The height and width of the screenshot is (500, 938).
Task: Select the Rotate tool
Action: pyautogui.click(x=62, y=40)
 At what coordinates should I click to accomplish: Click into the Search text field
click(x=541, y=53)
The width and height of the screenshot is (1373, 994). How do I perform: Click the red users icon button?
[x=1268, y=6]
________________
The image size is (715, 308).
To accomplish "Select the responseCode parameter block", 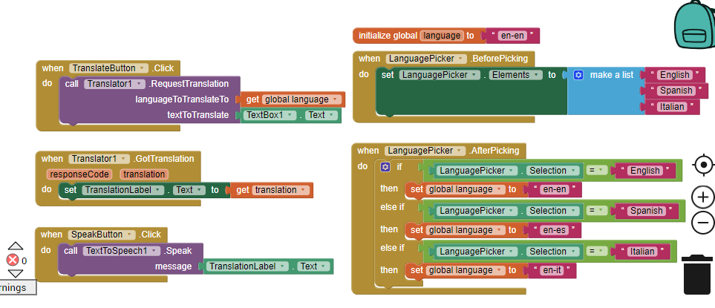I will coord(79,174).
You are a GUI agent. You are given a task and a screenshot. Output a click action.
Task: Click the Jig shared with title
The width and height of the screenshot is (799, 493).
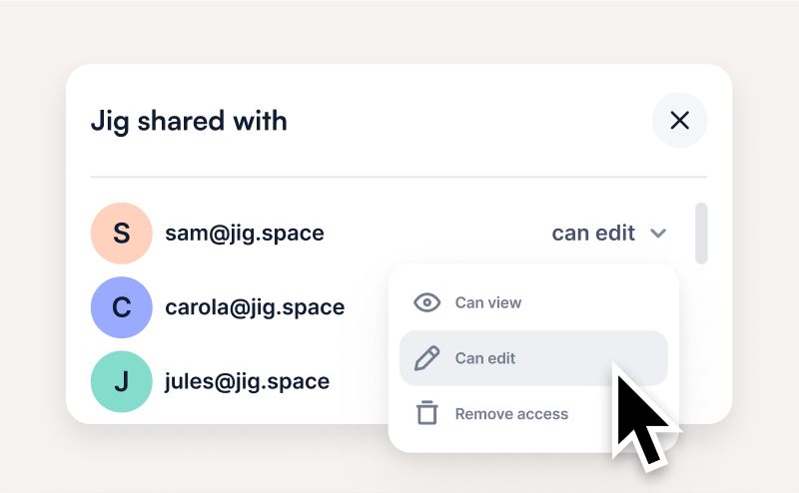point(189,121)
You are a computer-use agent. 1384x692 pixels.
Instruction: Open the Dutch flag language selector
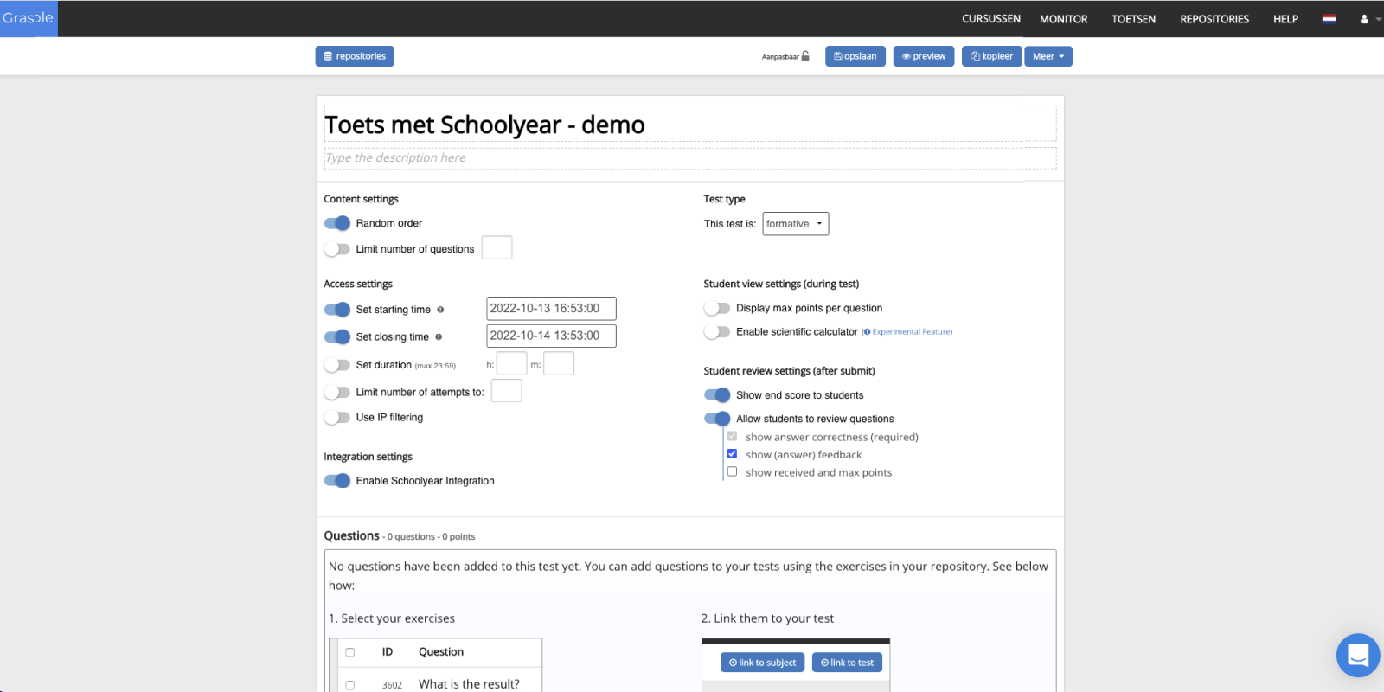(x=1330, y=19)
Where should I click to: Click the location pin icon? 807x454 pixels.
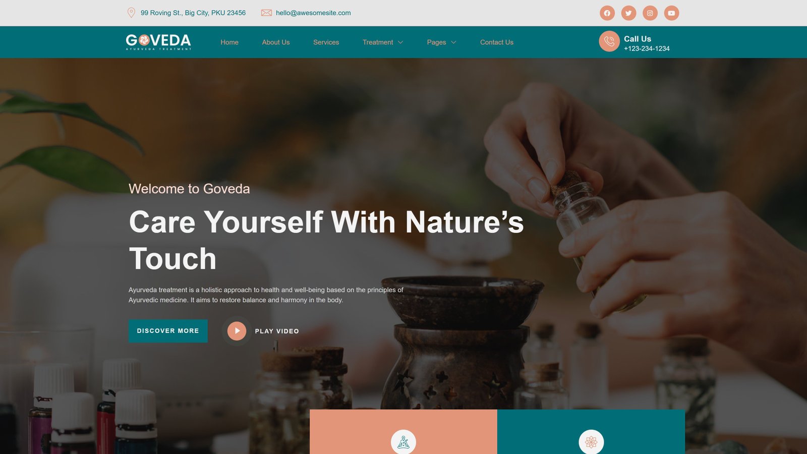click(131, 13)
________________
Description of the task:
Render everything in the material above, from the line containing "Where should I" down to the line containing "click(131, 13)", as a JSON list of strings with one string per line, omitting blank lines and leaving out the pictures.

Complete response:
[
  "Where should I click to: Click the location pin icon? 807x454 pixels.",
  "click(131, 13)"
]